Apple partner Goldman Sachs struggled to deal with customer service issues due to the popularity of the Apple Card, according to a new report. CNBC, problems have led to some extent Goldman Sachs investigation by the US Consumer Financial Protection Bureau (CFPB).
Goldman Sachs was subject to more disputed transactions than anticipated, with customers seeking chargebacks for products and services. When a client asks for a chargeback, Goldman Sachs must comply with the rules in order to reach a solution within an acceptable time frame, and apparently failed to do so. a source who spoke CNBC said that customers were provided with conflicting information or were subject to prolonged waits.
The Apple Card business created long queues that needed to be cleared, and Goldman Sachs was unprepared.
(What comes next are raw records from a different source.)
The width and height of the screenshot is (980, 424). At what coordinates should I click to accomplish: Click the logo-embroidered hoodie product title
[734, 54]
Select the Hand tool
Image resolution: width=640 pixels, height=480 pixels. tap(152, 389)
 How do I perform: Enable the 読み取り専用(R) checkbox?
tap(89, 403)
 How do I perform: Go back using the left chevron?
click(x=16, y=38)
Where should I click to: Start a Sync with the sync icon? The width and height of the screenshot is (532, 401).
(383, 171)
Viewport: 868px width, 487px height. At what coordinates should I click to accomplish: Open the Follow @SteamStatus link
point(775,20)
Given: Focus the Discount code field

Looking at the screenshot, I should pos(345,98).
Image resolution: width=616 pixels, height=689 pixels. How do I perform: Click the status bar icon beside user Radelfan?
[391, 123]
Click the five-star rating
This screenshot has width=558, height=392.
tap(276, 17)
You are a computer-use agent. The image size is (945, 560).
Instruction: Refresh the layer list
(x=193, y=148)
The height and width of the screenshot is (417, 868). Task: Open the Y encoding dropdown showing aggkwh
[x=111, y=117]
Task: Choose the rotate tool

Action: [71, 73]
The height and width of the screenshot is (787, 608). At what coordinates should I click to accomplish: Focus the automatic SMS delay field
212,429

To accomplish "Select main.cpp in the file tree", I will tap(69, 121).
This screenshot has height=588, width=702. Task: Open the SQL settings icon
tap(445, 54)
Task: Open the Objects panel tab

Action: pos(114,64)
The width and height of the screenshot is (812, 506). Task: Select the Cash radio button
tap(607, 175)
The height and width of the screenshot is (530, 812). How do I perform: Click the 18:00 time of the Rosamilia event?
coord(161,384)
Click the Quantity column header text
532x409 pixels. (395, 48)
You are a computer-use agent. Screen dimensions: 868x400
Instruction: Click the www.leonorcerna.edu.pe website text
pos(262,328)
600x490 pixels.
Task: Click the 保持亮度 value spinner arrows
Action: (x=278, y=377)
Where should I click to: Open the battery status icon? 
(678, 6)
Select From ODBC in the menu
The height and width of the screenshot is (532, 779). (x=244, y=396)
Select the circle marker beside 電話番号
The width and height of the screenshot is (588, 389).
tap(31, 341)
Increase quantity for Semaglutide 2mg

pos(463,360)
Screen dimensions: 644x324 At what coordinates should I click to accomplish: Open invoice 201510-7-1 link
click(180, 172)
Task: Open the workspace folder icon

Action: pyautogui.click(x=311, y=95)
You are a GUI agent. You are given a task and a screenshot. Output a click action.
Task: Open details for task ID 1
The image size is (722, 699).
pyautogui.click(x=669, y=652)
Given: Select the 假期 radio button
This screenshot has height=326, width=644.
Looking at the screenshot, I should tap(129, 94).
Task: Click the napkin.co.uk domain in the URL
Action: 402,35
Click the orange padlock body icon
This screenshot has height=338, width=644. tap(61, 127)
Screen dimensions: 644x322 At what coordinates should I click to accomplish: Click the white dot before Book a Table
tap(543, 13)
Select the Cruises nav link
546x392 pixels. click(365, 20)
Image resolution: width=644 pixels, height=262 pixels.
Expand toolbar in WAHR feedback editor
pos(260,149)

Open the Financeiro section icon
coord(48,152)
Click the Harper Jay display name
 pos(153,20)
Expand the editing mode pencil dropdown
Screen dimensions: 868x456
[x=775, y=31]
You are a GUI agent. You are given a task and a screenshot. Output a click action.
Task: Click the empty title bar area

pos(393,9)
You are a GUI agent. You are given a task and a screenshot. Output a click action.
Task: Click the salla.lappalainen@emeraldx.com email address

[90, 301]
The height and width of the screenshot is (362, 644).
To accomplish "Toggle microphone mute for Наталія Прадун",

There was no systematic process for redressal of customer complaints.
The bank did not initially account for what insiders described as “edge cases” or situations that break from the norm among the vast majority of transactions, he said.
“We were making the case that we have an intuitive way of disputing the transaction,” the source said. “But we didn’t get any credit for the front end, and we got some failures on the back end.”
The CFPB is now investigating how Goldman Sachs handled customer refunds, billing error resolution, refunds, reporting to credit bureaus, and more. The regulator has been looking into customer complaints over the past several years, many of which have been related to attempted chargebacks. Goldman Sachs has now devoted more resources to automating additional parts of the chargeback process, and it is cooperating with the CFPB investigation.